===== MATERIAL PROVIDED =====
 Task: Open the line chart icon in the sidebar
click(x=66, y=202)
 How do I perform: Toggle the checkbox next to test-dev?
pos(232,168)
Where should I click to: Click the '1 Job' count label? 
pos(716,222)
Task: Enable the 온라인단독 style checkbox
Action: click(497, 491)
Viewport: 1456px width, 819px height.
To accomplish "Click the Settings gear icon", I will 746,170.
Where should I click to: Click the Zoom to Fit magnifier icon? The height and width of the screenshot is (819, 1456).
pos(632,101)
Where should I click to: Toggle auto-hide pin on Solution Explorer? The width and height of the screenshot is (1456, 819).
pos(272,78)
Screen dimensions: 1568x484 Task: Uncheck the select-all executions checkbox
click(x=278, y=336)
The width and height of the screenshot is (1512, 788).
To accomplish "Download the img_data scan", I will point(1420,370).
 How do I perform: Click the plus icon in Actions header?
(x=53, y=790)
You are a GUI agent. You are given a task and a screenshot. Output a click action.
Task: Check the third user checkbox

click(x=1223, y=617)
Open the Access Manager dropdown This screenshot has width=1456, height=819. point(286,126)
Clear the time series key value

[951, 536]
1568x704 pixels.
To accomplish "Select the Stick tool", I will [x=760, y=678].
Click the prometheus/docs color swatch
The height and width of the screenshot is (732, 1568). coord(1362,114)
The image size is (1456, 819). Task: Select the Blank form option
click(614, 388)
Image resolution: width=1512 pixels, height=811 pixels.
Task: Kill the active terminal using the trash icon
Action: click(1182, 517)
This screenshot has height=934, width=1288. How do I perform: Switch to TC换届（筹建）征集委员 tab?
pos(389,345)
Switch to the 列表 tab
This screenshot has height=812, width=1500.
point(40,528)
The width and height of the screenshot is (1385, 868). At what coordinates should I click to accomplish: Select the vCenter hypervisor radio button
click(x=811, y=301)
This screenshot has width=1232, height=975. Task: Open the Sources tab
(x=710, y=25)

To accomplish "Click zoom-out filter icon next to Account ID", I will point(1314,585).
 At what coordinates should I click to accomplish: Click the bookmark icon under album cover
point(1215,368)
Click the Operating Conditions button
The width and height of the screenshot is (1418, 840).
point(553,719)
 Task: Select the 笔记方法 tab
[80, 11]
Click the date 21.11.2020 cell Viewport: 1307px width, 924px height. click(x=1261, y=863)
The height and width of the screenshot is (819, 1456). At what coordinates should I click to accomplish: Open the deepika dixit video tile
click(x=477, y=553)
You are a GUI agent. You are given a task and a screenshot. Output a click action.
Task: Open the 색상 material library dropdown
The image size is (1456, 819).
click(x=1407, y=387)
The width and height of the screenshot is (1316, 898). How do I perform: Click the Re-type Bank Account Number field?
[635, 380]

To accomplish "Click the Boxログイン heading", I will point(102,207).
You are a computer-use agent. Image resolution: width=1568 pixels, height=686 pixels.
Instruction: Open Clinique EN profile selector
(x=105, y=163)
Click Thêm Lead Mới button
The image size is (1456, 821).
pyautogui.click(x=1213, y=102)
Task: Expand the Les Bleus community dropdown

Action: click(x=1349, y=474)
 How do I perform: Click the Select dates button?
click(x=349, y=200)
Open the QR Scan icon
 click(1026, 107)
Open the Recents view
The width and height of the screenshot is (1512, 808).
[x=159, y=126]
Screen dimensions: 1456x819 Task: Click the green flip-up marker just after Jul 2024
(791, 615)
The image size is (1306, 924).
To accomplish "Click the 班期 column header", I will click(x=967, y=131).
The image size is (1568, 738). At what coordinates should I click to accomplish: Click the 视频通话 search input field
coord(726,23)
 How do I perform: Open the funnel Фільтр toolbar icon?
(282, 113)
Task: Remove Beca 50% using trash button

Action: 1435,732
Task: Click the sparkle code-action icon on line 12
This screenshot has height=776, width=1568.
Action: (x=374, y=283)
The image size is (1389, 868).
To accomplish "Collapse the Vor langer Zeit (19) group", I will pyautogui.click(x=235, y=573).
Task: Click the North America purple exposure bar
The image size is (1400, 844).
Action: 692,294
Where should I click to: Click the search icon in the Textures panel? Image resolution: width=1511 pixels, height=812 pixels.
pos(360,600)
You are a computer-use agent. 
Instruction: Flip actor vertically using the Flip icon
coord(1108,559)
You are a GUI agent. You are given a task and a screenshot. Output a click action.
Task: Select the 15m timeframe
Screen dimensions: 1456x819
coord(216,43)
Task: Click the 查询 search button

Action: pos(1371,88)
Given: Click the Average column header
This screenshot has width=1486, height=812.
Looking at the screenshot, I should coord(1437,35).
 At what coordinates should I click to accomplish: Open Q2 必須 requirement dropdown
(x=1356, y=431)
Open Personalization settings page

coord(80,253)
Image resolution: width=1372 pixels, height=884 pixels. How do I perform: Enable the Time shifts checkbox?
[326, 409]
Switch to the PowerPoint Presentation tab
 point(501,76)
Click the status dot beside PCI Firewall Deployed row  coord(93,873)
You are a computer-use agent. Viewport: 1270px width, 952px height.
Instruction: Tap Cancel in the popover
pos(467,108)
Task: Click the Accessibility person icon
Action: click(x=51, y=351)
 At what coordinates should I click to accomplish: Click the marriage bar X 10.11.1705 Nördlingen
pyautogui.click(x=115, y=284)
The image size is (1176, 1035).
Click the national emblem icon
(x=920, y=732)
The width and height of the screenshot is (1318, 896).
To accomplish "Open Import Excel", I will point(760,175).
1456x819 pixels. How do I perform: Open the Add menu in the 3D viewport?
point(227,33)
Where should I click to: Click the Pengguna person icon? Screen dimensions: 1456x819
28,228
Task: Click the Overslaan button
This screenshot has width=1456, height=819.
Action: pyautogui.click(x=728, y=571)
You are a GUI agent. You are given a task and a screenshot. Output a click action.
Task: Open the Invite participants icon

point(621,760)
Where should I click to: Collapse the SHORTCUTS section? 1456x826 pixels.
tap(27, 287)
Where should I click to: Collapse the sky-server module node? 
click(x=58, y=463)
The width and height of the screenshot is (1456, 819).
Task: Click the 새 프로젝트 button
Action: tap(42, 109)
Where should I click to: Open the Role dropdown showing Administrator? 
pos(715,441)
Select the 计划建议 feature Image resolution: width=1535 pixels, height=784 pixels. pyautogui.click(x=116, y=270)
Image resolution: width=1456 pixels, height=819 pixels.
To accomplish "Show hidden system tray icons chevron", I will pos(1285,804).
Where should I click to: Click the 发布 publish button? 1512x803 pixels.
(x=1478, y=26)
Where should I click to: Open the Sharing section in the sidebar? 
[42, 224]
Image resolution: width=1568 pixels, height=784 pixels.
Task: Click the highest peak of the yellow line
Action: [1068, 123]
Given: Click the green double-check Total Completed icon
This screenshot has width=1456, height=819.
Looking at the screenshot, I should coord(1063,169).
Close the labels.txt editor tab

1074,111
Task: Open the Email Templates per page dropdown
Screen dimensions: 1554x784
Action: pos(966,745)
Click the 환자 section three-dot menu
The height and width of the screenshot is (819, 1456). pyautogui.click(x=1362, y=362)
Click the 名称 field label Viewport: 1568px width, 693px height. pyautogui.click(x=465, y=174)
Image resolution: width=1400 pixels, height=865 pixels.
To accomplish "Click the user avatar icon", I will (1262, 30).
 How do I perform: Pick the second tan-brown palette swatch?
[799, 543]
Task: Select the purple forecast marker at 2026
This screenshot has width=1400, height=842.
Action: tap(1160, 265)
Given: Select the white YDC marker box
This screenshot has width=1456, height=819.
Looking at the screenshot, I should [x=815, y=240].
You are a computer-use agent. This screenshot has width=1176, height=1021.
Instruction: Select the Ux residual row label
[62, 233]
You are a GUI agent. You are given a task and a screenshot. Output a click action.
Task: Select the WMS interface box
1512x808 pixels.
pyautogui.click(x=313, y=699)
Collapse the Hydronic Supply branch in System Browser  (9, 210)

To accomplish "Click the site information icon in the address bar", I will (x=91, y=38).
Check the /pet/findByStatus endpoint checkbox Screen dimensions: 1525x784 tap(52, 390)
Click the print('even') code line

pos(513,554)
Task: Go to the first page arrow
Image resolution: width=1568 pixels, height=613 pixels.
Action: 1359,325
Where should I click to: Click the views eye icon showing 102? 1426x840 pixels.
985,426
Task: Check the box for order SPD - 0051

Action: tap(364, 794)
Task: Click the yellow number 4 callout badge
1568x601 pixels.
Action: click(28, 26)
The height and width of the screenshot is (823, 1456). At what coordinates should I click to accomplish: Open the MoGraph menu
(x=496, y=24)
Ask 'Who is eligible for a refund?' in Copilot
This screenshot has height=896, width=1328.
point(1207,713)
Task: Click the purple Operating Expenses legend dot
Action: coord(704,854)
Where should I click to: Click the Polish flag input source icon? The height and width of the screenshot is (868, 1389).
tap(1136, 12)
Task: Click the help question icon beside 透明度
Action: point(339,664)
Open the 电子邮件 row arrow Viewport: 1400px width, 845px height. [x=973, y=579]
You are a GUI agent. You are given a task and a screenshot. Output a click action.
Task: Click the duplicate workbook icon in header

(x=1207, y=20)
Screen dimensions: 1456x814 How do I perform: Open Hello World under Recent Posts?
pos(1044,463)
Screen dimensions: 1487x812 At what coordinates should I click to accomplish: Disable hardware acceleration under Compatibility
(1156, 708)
=====
- [ASSIGNMENT]: Give back exactly the lines above starting at the line where "Image resolution: width=1456" appears and ending at the line where "You are a computer-use agent. This" appears, both included, with no other lines.

- [EXPECTED OUTPUT]:
Image resolution: width=1456 pixels, height=819 pixels.
To accomplish "Show hidden system tray icons chevron", I will pos(1285,804).
Where should I click to: Click the 发布 publish button? 1512x803 pixels.
(x=1478, y=26)
Where should I click to: Open the Sharing section in the sidebar? 
[42, 224]
Image resolution: width=1568 pixels, height=784 pixels.
Task: Click the highest peak of the yellow line
Action: [1068, 123]
Given: Click the green double-check Total Completed icon
This screenshot has width=1456, height=819.
Looking at the screenshot, I should coord(1063,169).
Close the labels.txt editor tab

1074,111
Task: Open the Email Templates per page dropdown
Screen dimensions: 1554x784
Action: pos(966,745)
Click the 환자 section three-dot menu
The height and width of the screenshot is (819, 1456). pyautogui.click(x=1362, y=362)
Click the 名称 field label Viewport: 1568px width, 693px height. pyautogui.click(x=465, y=174)
Image resolution: width=1400 pixels, height=865 pixels.
To accomplish "Click the user avatar icon", I will (1262, 30).
 How do I perform: Pick the second tan-brown palette swatch?
[799, 543]
Task: Select the purple forecast marker at 2026
This screenshot has width=1400, height=842.
Action: tap(1160, 265)
Given: Select the white YDC marker box
This screenshot has width=1456, height=819.
Looking at the screenshot, I should [x=815, y=240].
You are a computer-use agent. This screenshot has width=1176, height=1021.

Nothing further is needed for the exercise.